Prolactin Results for Samples Containing Macroprolactin Are Method and Sample Dependent

Abstract
Prolactin (PRL) exists in human serum in several molecular forms that can be identified by gel-filtration chromatography (GFC). The 23-kDa monomer is the predominant form in the general population, but other circulating species include the 50-kDa form (big PRL) and the 150- to 170-kDa macroprolactin (big big PRL) ( 1)( 2). The prevalence of macroprolactin in the general population is currently unknown, but this macromolecular form of PRL has been characterized as a complex of PRL with an IgG antibody ( 3) that has reduced bioactivity in vivo ( 4) and a variable reactivity with commercial immunoassays for PRL ( 4)( 5)( 6)( 7)( 8).
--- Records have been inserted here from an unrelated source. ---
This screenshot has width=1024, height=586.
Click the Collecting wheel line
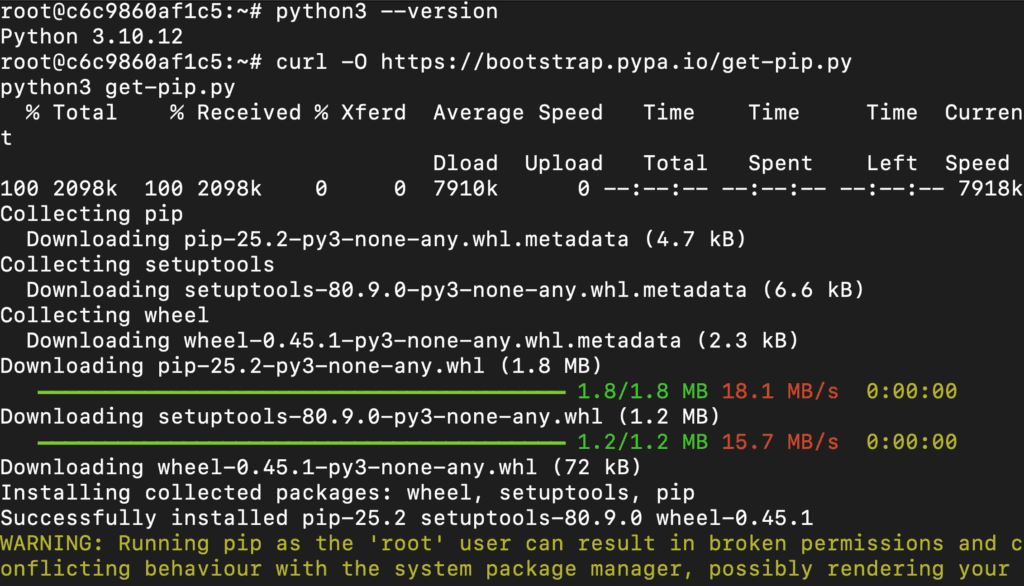(104, 316)
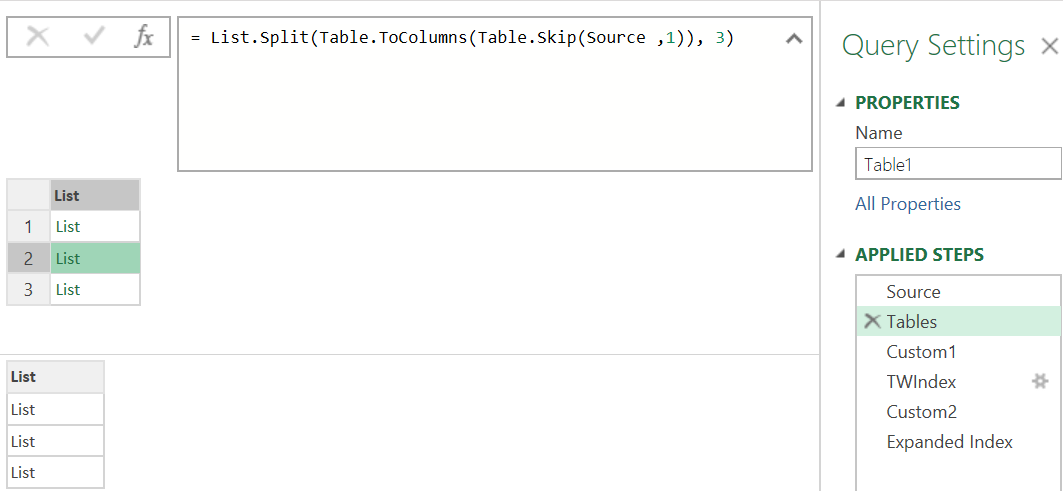Delete the Tables step with X icon
The image size is (1063, 491).
(x=873, y=321)
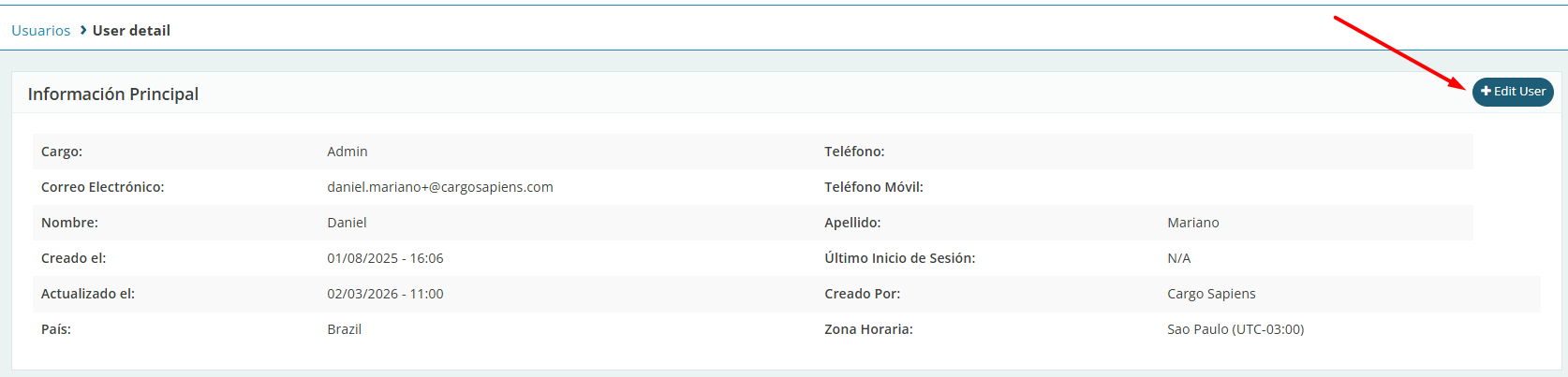Image resolution: width=1568 pixels, height=377 pixels.
Task: Click the Apellido value Mariano
Action: pos(1193,223)
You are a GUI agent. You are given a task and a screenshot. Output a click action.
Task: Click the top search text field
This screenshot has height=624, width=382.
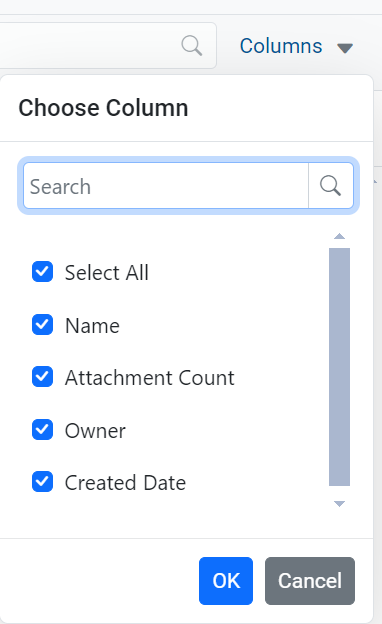pyautogui.click(x=90, y=45)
Macroprolactin is cleared from the blood circulation more slowly than monomeric PRL, leading to an apparent hyperprolactinemia, depending on the immunoassay used for the measurement of PRL. Thus, identification of macroprolactin as a cause of high PRL in a patient sample is important because it can help resolve diagnostic confusion and avoid expensive pituitary imaging studies and inappropriate treatment ( 5). As a result of distribution of serum containing macroprolactin in the United Kingdom National External Quality Assessment Scheme, immunoassays for the measurement of PRL have been subdivided into three classes according to their reactivity with macroprolactin: low-, medium-, and high-reading methods ( 6).